The above provision is implemented by Customs Regulations 158.42. In this case, there has been no abandonment to the United States of the merchandise. The only notice of abandonment was to the shipping line, according to the SIL and the letter dated January 17, 2002. These notices were well after 30 days after the date of entry, and the notices were not of abandonment to the United States. Based on the foregoing, the protestant is not entitled to an allowance in the liquidation of duties under 19 U.S.C. §1506.

Finally, the Customs Regulations provide for allowance in duties for worthless and partially damaged merchandise, in sections 158.11(a) and 158.12(a) as
follows:

§158.11 Merchandise completely worthless at time of importation.

(a) Nonperishable merchandise. When a shipment of nonperishable merchandise, or any portion thereof which shall have been segregated from the remainder of the shipment under Customs supervision at the expense of the importer, is found by the port director to be entirely without commercial value at the time of importation by reason of damage or deterioration, an allowance in duties on such merchandise on the ground of nonimportation shall be made in the liquidation of the entry.

§158.12 Merchandise partially damaged at time of importation.

(a) Allowance in value. Merchandise which is subject to ad valorem or compound duties and found by the port director to be partially damaged at the time of importation shall be appraised in its condition as imported, with an allowance made in the value to the extent of the damage. However, no allowance shall be made when forbidden by law or regulation; for example, Chapter 72, Additional U.S. Note 3, Harmonized Tariff Schedule of the United States (19 U.S.C. 1202), provides that no allowance or reduction of duties for partial damage or loss in consequence of discoloration or rust occurring before importation shall be made upon iron or steel or upon any article of iron or steel.

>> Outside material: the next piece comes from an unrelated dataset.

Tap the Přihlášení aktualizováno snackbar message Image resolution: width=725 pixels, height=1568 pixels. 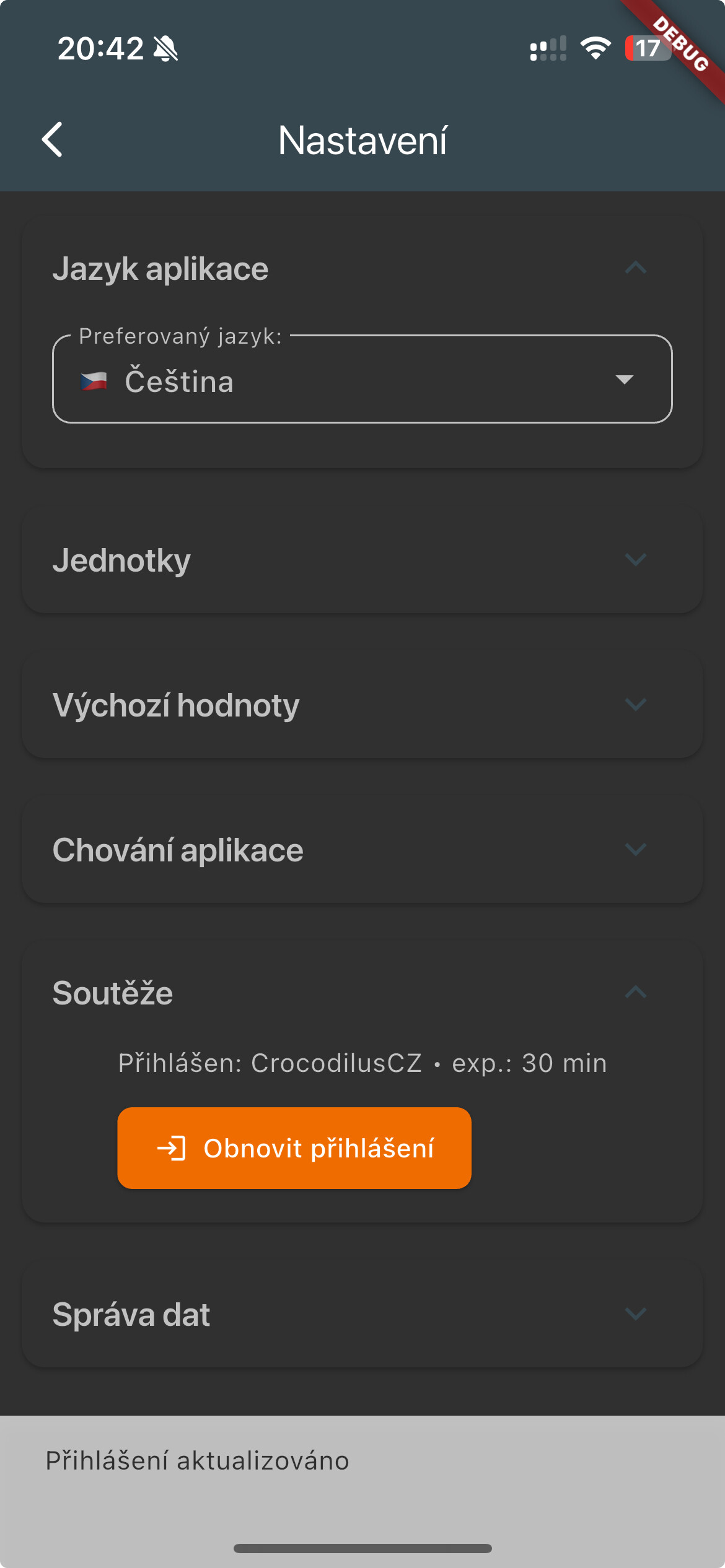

As stated above, there is no evidence that the imported merchandise is entirely without commercial value, and no information upon which an appraisal could be made of partially damaged merchandise. Also as stated above, the National Marine Consultants specifically stated they were unable to make an accurate estimate of the loss. In Wm. J. Jones and Co. v. United States, 38 C.C.P.A. 158, 162 (1951), the court held that in order to have merchandise treated as a nonimportation, “it is incumbent upon the importer to establish by appropriate evidence that the goods at the time of importation were wholly worthless, not merely damaged.” (Emphasis supplied). Based on the foregoing, due to a lack of evidence, the protestant is not entitled to an allowance in duties on the grounds of nonimportation, or an allowance or reduction of duties for partial damage, under 19 CFR 158.11 0r 158.12.

In conclusion, because the protestant has not met the requirements for any of the provisions for refunds of duties due to destroyed, abandoned or nonimported merchandise, or allowance in duties for partially damaged merchandise, and has not presented sufficient evidence regarding the disposition or condition of the merchandise, we recommend that the protest be denied.

HOLDING:

The protestant is not entitled to a refund of duties or an allowance in duties for the damaged merchandise, due to a failure to meet the statutory and regulatory requirements and lack of evidence as to the disposition and condition of the merchandise.

Sixty days from the date of this decision, the Office of Regulations and Rulings will make the decision available to Customs personnel, and to the public on the Customs Home Page on the World Wide Web at www.customs.ustreas.gov, by means of the Freedom of Information Act, and other methods of public distribution.